About 100 tax professionals, academics, and government officials gathered at the National Press Club on Friday for an exhaustive discussion of the tax challenges that small business owners face.
Exhaustive was the word du jour.
"Today, you've got to be a little out of your mind to start a business," said George Assimakopolous, MBA '95 and founder of EyeTraffic Media, a DC-based online marketing firm. "Along the way, you face significant challenges that almost put you out of business, before you even become a business."
Assimakopolous represented the small business community on the panel, which also included Martin Sullivan, contributing editor with Tax Analysts; Don Williamson, professor and executive director of the Kogod Tax Center; and John Buckley, professor at Georgetown University Law Center. The event was co-hosted by Tax Analysts and the Kogod Tax Center at American University.
The group's consensus on taxation and small business: The status quo is economically unsustainable.
Research indicates that small businesses account for roughly half of the "tax gap" in the U.S., either due to tax evasion or, perhaps more likely, confusion about the convoluted set of laws.
Williamson agreed that small business owners and entrepreneurs face an uphill battle. "The Kogod Tax Center was created specifically to address the problems discussed here today for small businesses," he said.

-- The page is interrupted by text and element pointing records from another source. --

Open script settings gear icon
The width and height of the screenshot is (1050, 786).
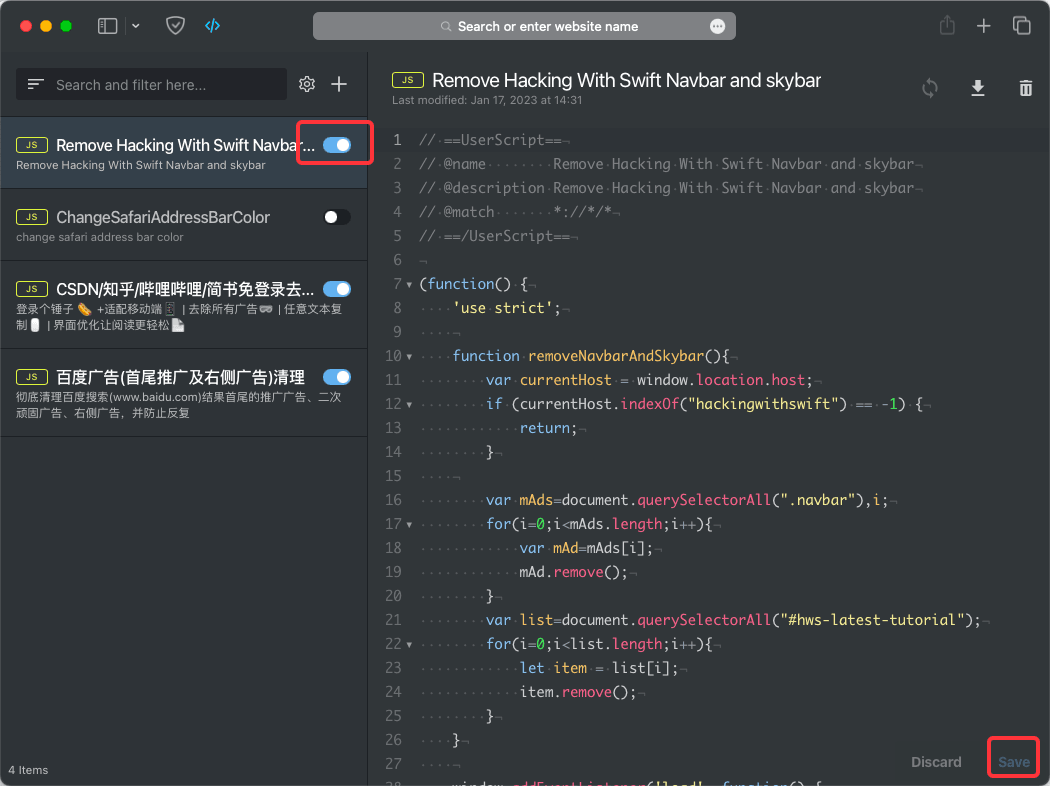(307, 84)
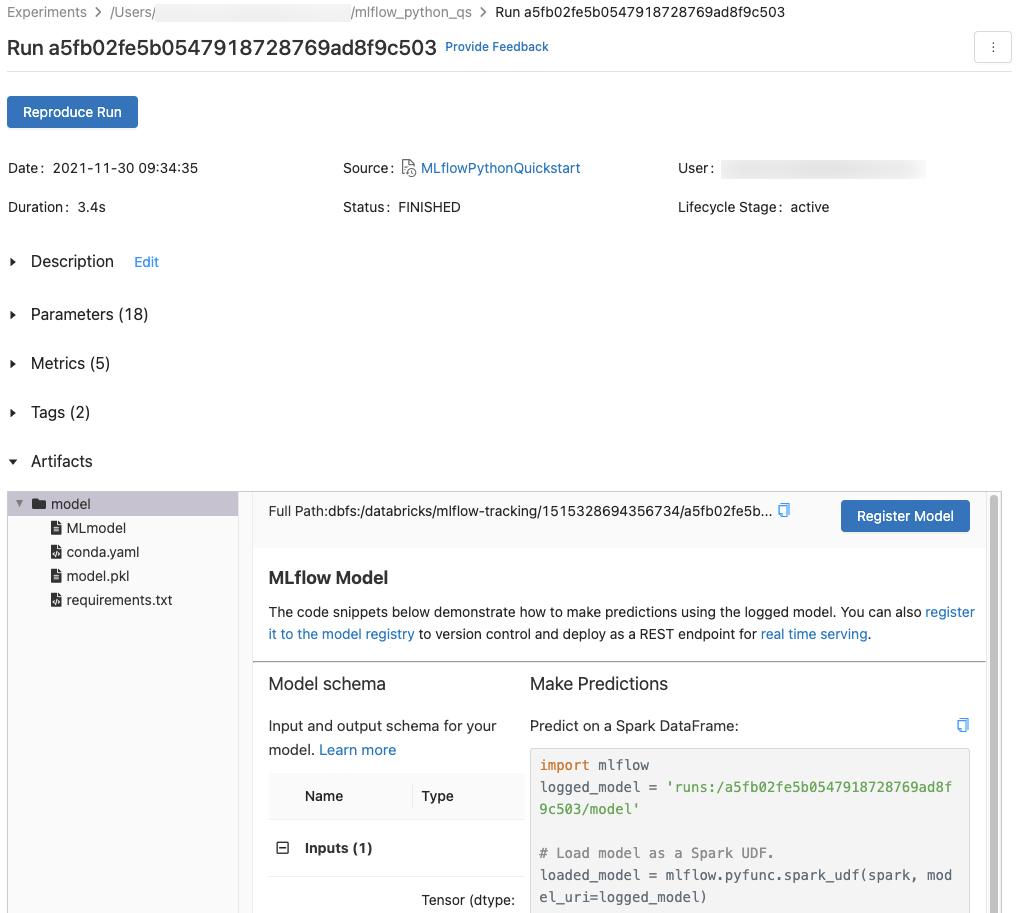Image resolution: width=1016 pixels, height=913 pixels.
Task: Collapse the Inputs (1) schema row
Action: coord(282,848)
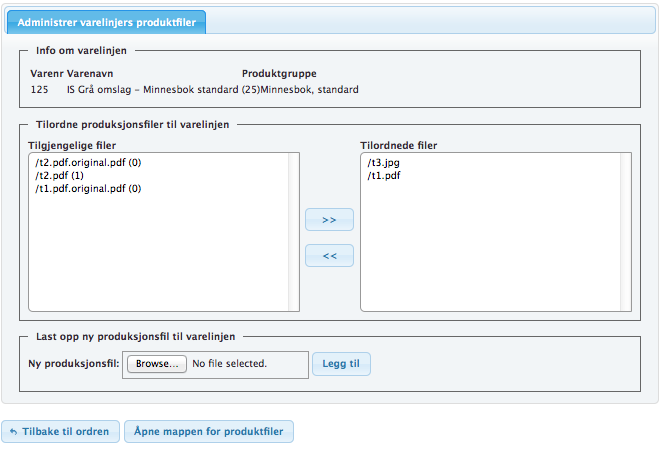Screen dimensions: 665x449
Task: Select /t2.pdf.original.pdf (0) in available files
Action: 88,162
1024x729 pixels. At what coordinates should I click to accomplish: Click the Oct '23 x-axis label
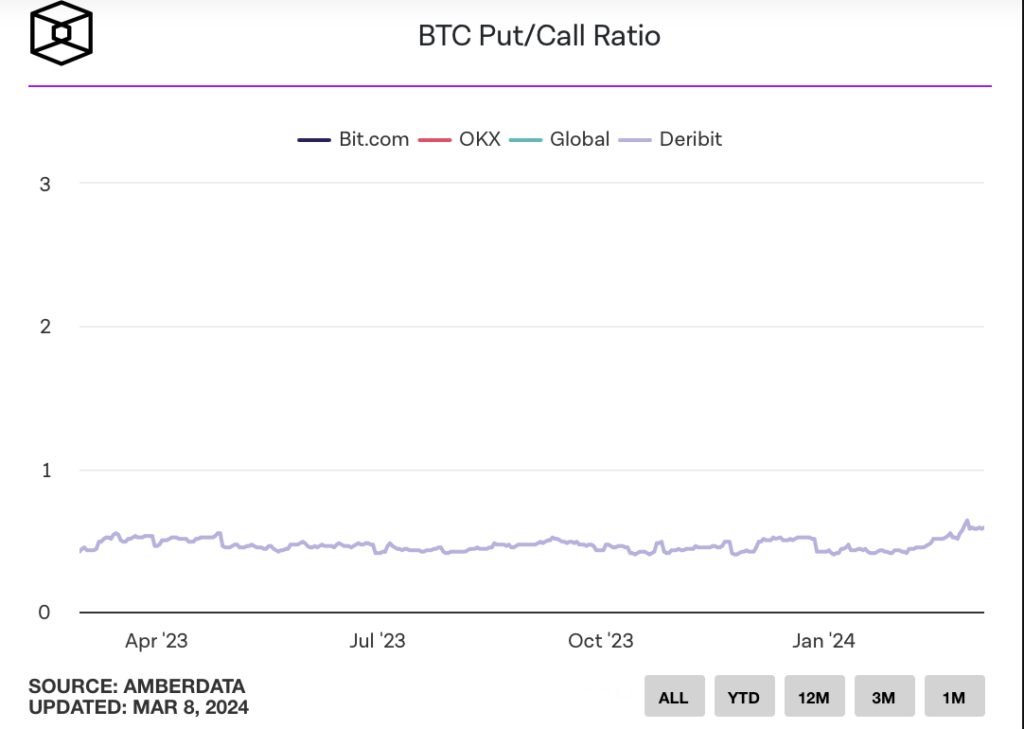(600, 641)
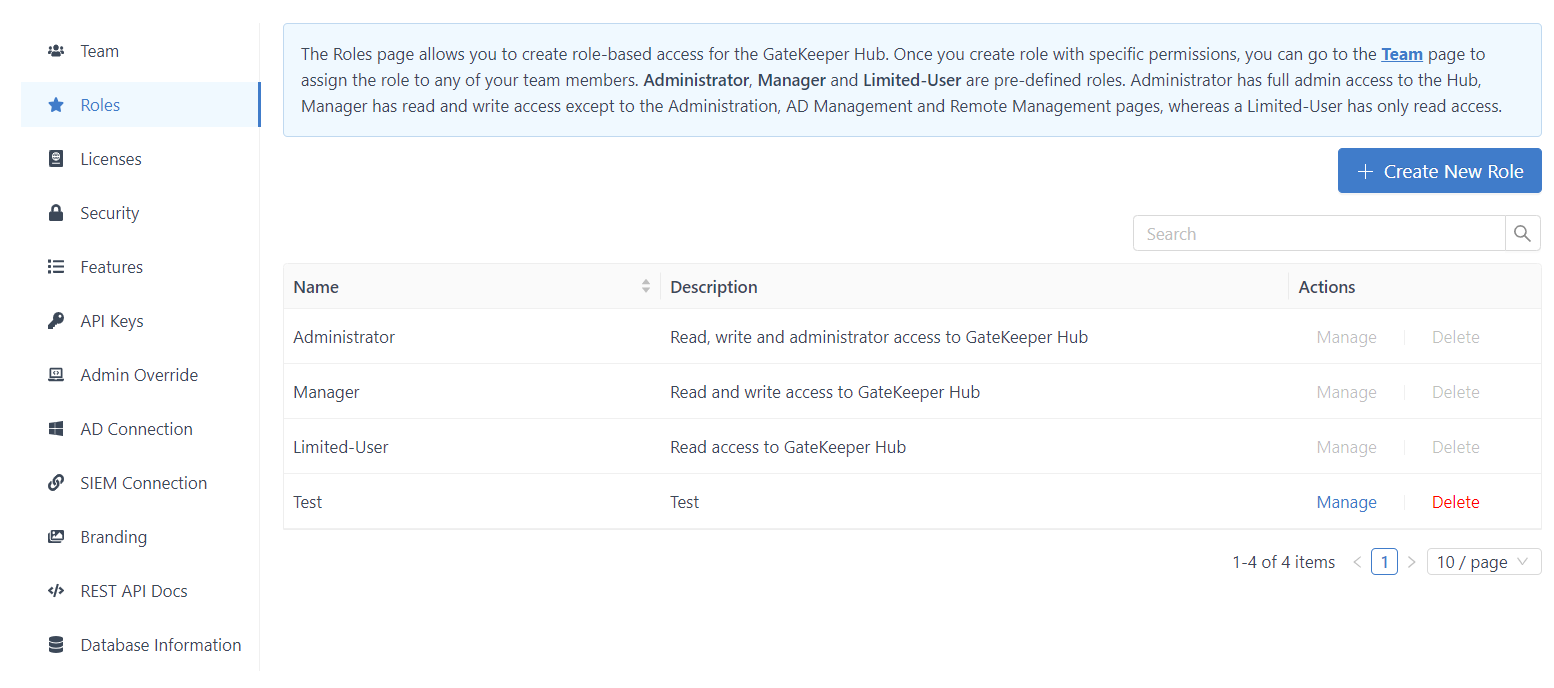Select the Branding sidebar item
The width and height of the screenshot is (1554, 688).
[x=113, y=537]
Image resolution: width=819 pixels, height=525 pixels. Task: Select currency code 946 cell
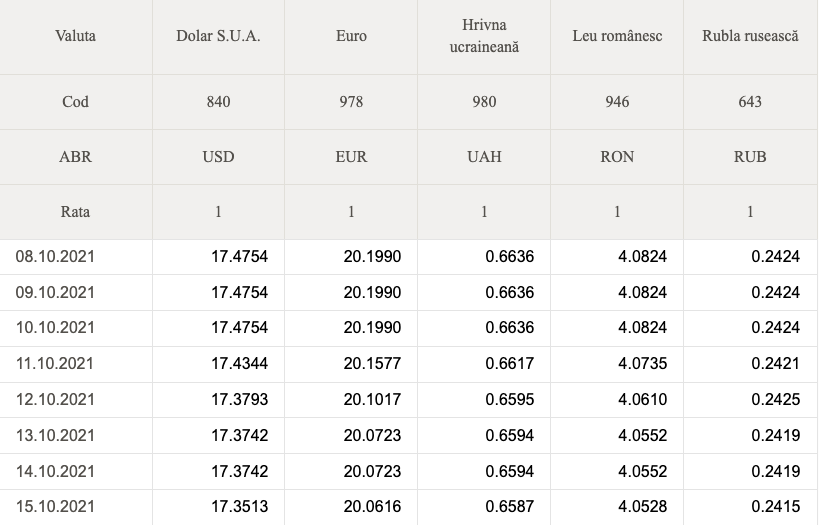point(617,101)
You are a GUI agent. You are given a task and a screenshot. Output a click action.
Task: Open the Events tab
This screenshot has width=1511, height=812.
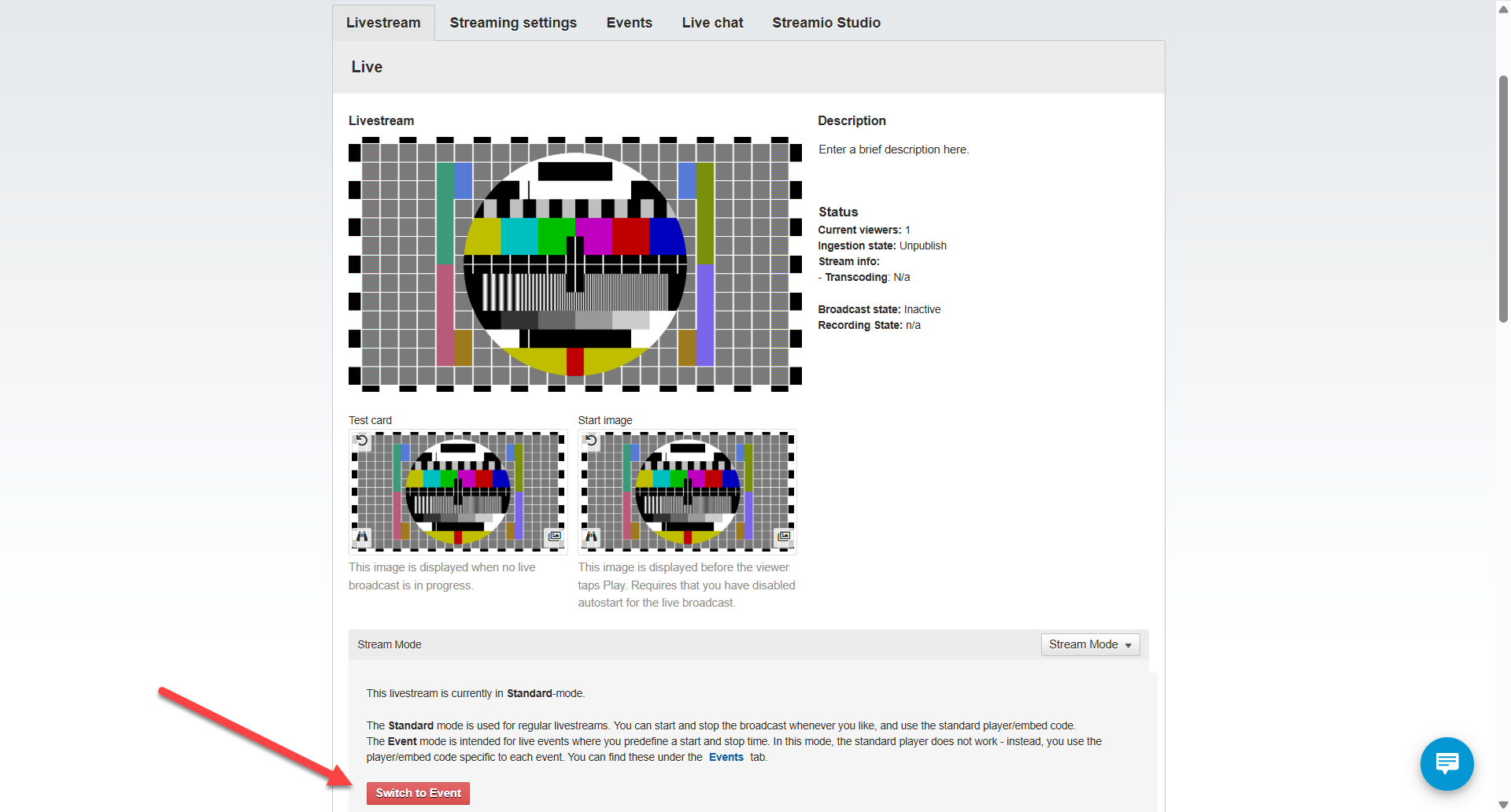pos(629,23)
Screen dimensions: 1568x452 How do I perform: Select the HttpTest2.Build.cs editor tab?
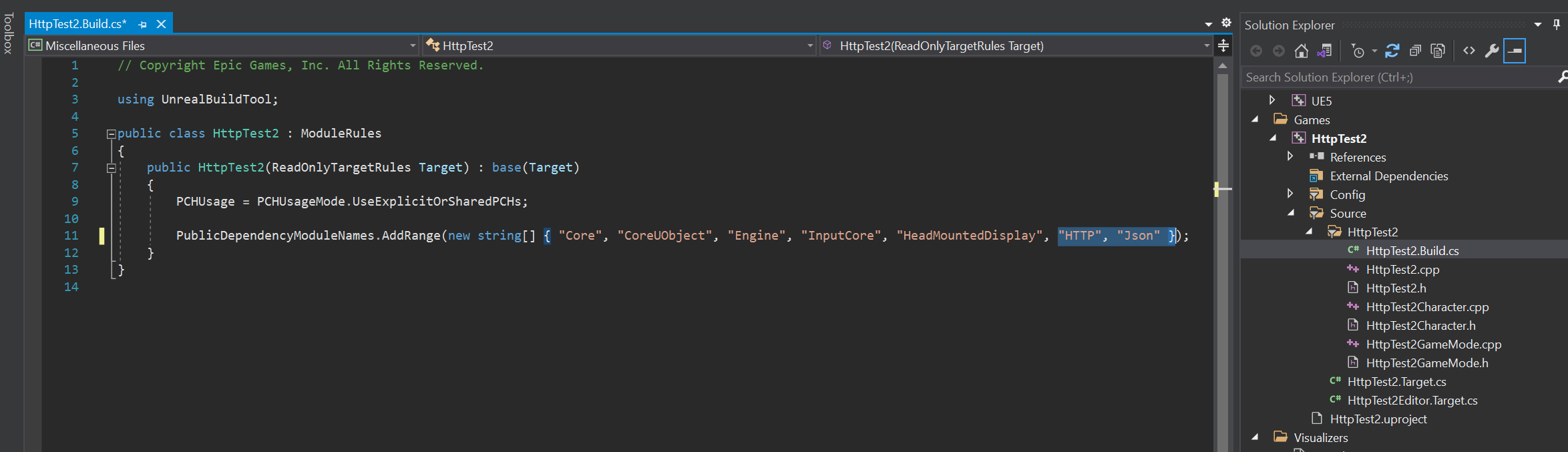point(77,24)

"[Tax preparation] is just overwhelming for the owners. It is viewed as a necessary evil, and it doesn't lead to productive behavior. It leads to disrespect of the system."
The burden of compliance dominated the two-hour conversation—Assimakopolous shared that at year-end, he spends about three weeks and thousands of dollars to complete EyeTraffic's taxes—though remedies and red herrings were addressed, including the impact of extended tax cuts for wealthy Americans, how taxes affect job creation, and the monumental challenges of tax code reform.
One possible conclusion came from David Kautter, managing director of the Kogod Tax Center. "We have to accept that there is simply a trade off between the complexity of compliance versus precision," he said.
Simplicity—one facet of the tax code debate that's made the rounds on presidential debate stages this election season.
Attendees at the event hailed from Congress and the Senate, the GAO, IRS, Deloitte, Ernst & Young, AARP and the Commerce Department, among others.